In my example, I wanted my embedding model to return section 3 of the act in answer to both versions of the question I posed (i.e. using the word method and calculate).
Rather than embedding section 3 itself, I embedded just the summary “Alternative methodologies to measure exposure to credit risk”. When I realised the “measure / calculate” issue, I just changed the summary to “Alternative methodologies to measure or calculate exposure to credit risk” (leaving the original text from the act unchanged) and everything worked.

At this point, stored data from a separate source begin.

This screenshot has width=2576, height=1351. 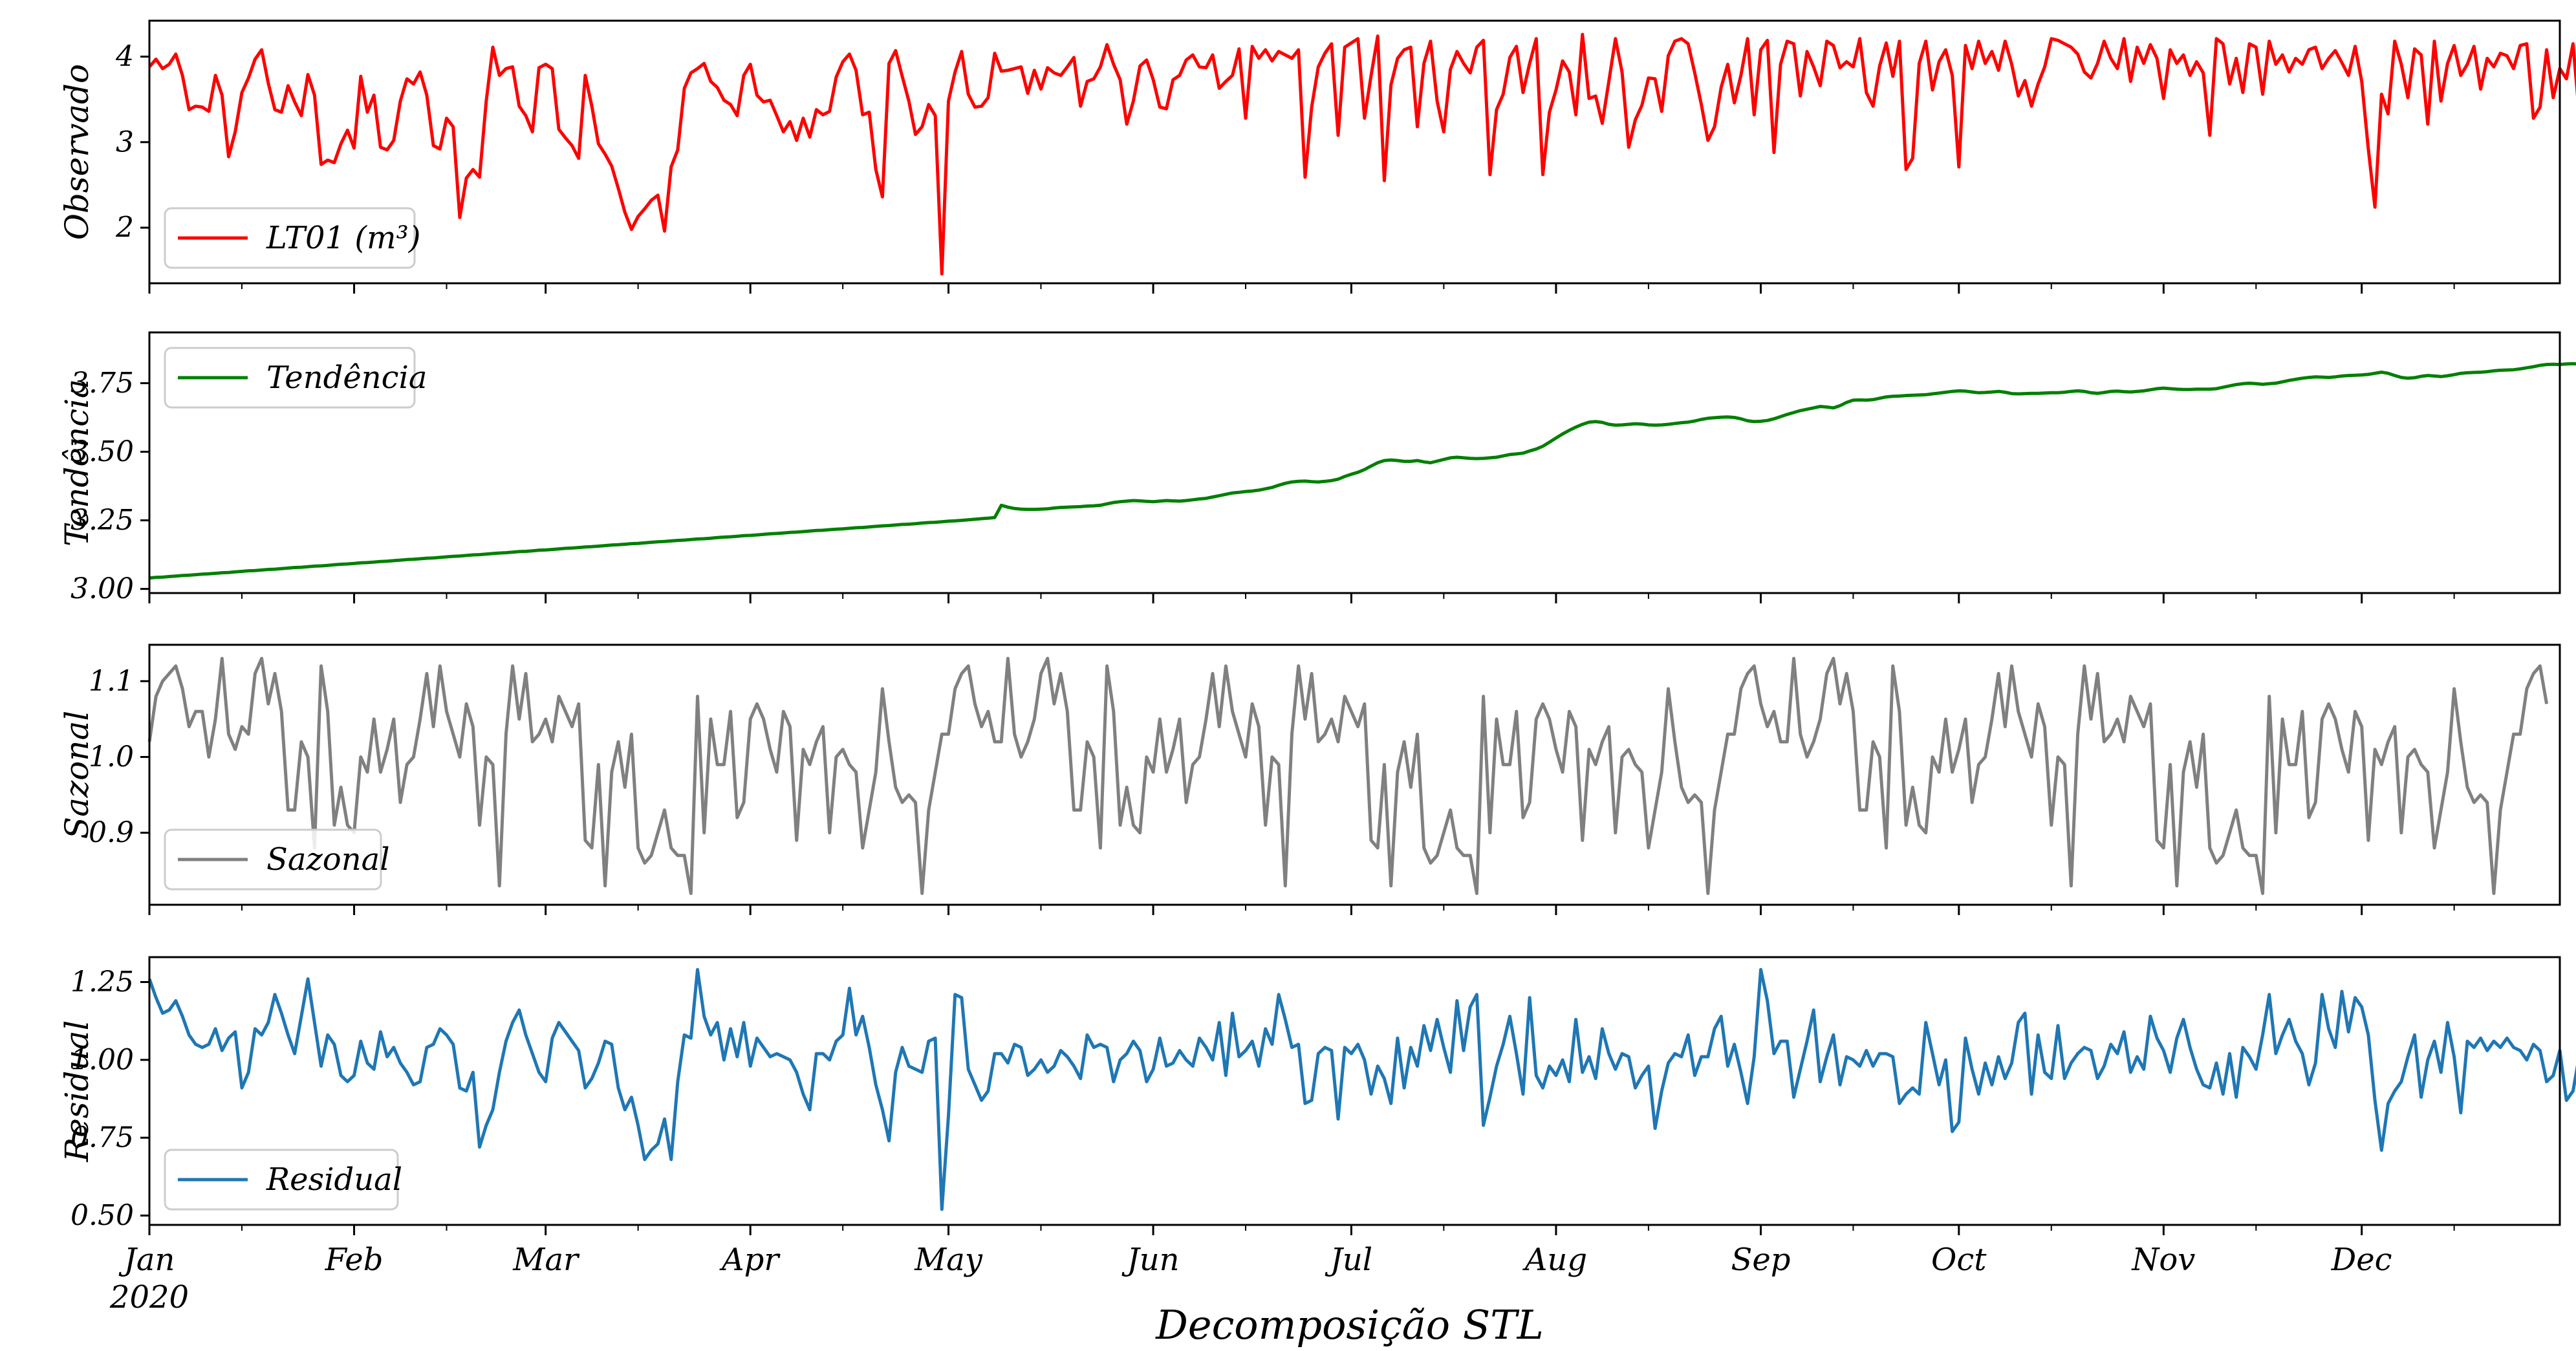 What do you see at coordinates (125, 57) in the screenshot?
I see `y-tick-label: 4` at bounding box center [125, 57].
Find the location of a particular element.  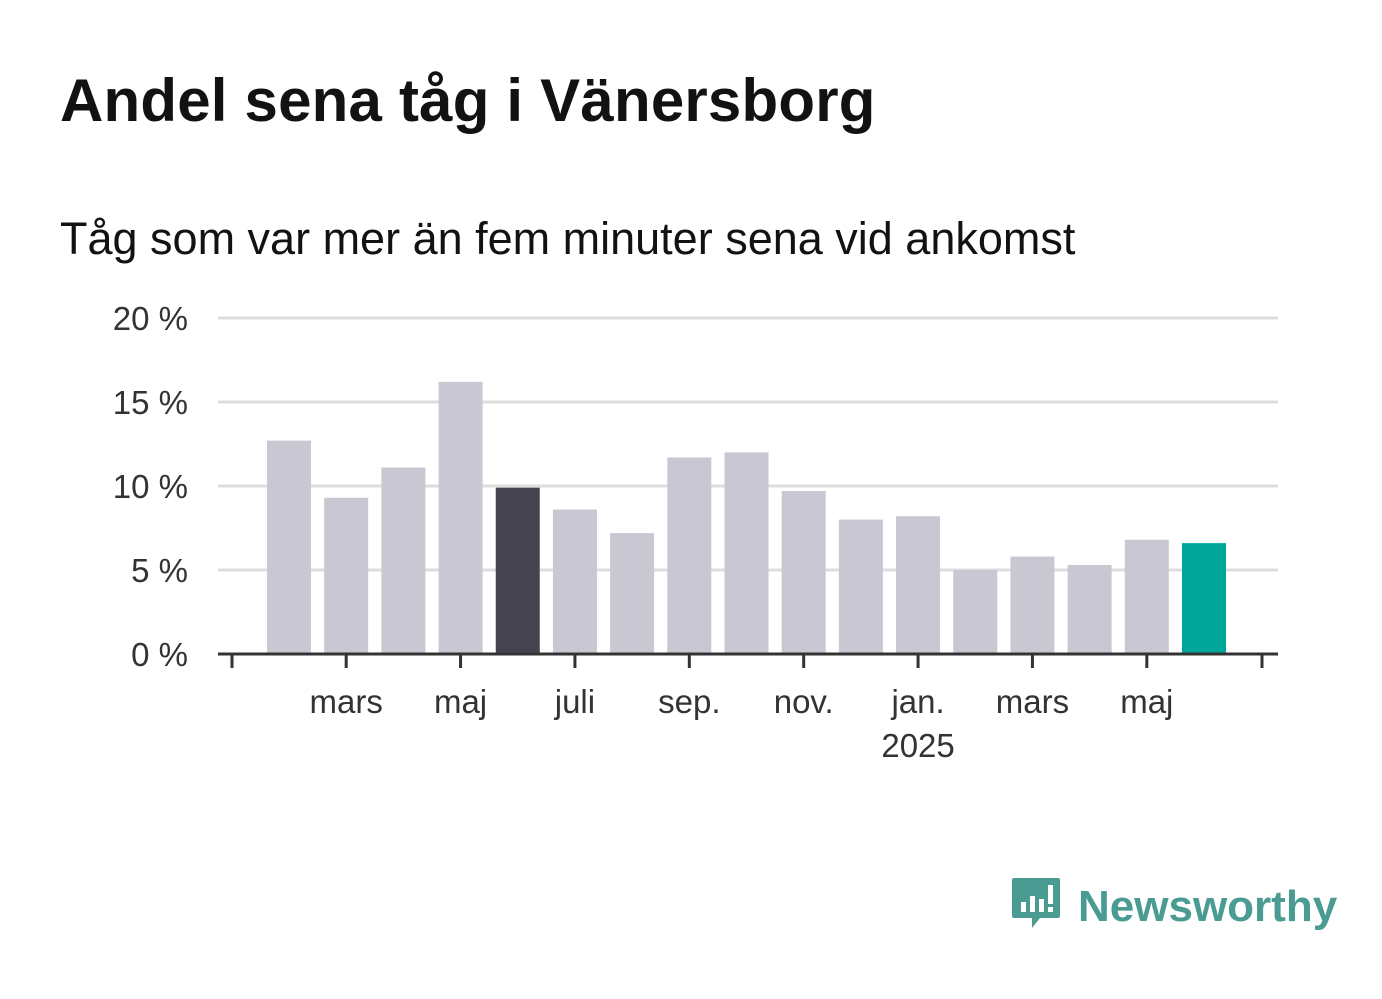

x-tick-label: juli is located at coordinates (574, 702).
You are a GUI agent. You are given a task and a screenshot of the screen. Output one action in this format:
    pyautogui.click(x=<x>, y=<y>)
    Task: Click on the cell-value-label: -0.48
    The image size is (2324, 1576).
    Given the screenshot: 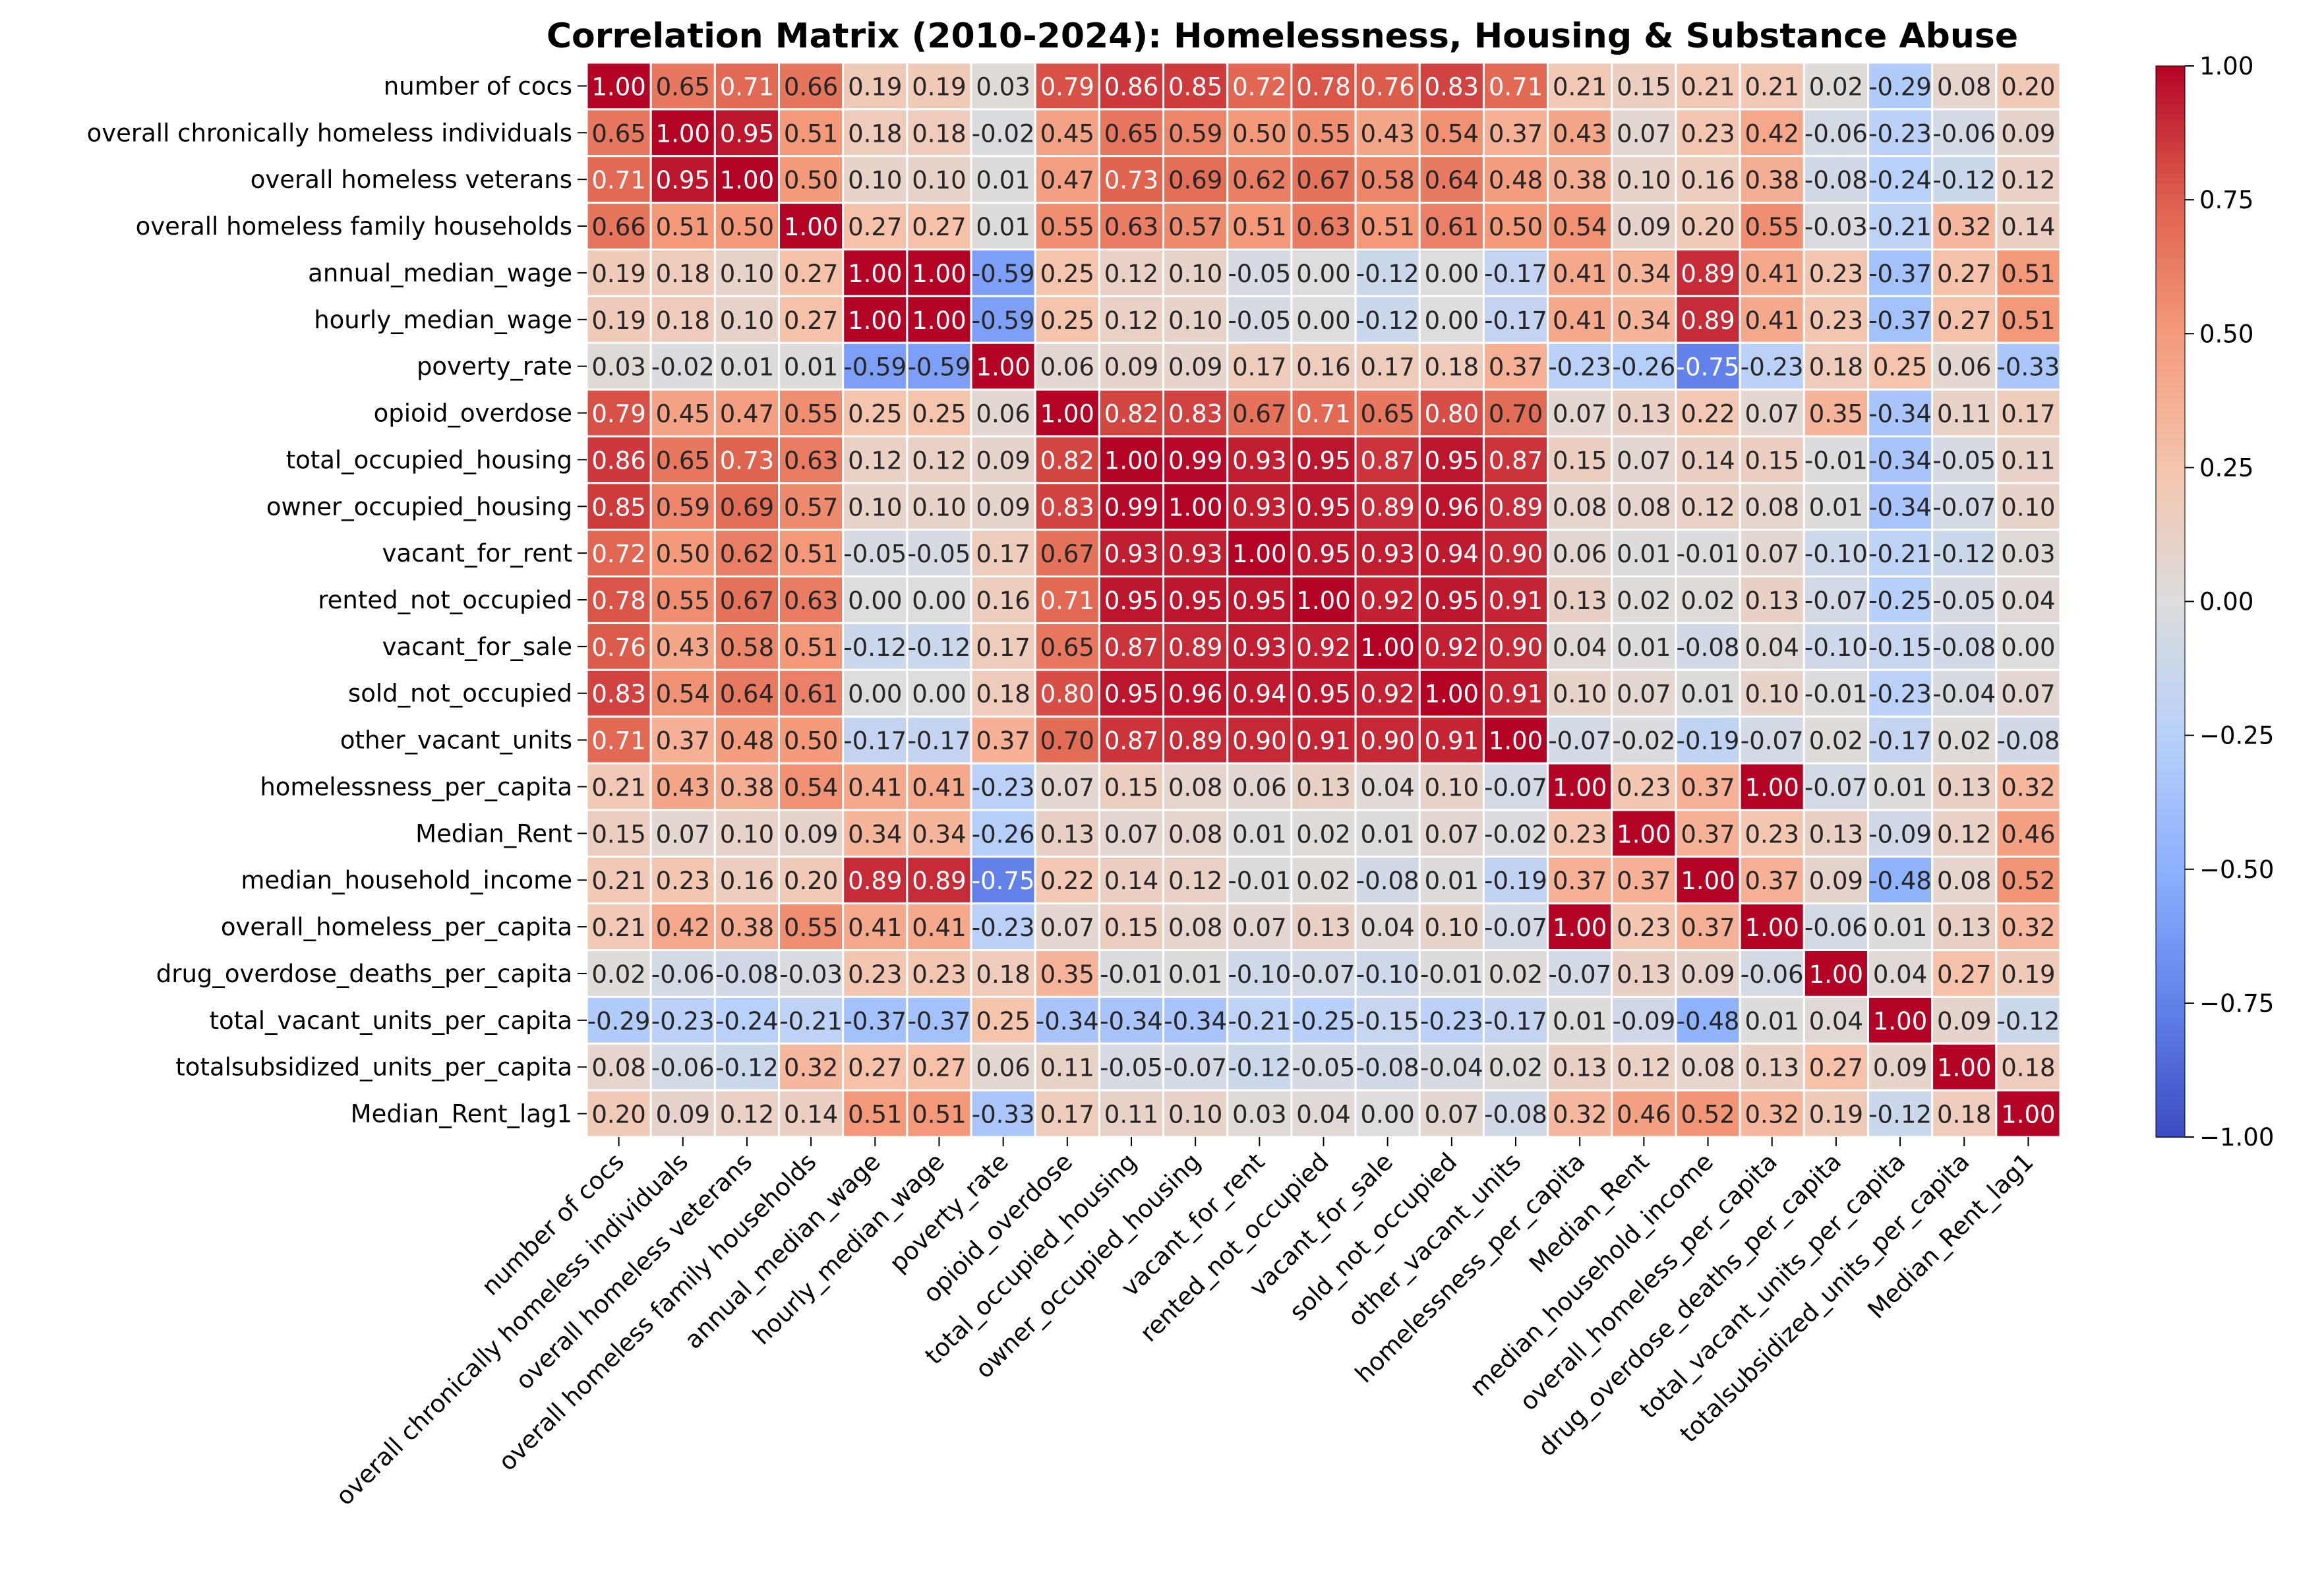 What is the action you would take?
    pyautogui.click(x=1708, y=1022)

If you have followed me, there should be a little feeling of dread at the pit of your stomach about now. If not, let me help you out. Finding this “method / calculate” issue is subtle. There is no way you can possibly do this in advance for all users for all sections of your source data. Also, should you change section 3 or section 5? People are going to ask questions in so many different ways. There is no way to capture all of that. You may also find problems which seem to have conflicting solutions.
I do have a lot to say about this but time is short so here is my flippant response. You may be a developer but this is a data problem. 60% - 80% of your time in a data problem is fixing the data. Get it now? Having ‘good’ data matters. Your data is crappy. Be thankful that this is an axiom because it guarantees you a job for life.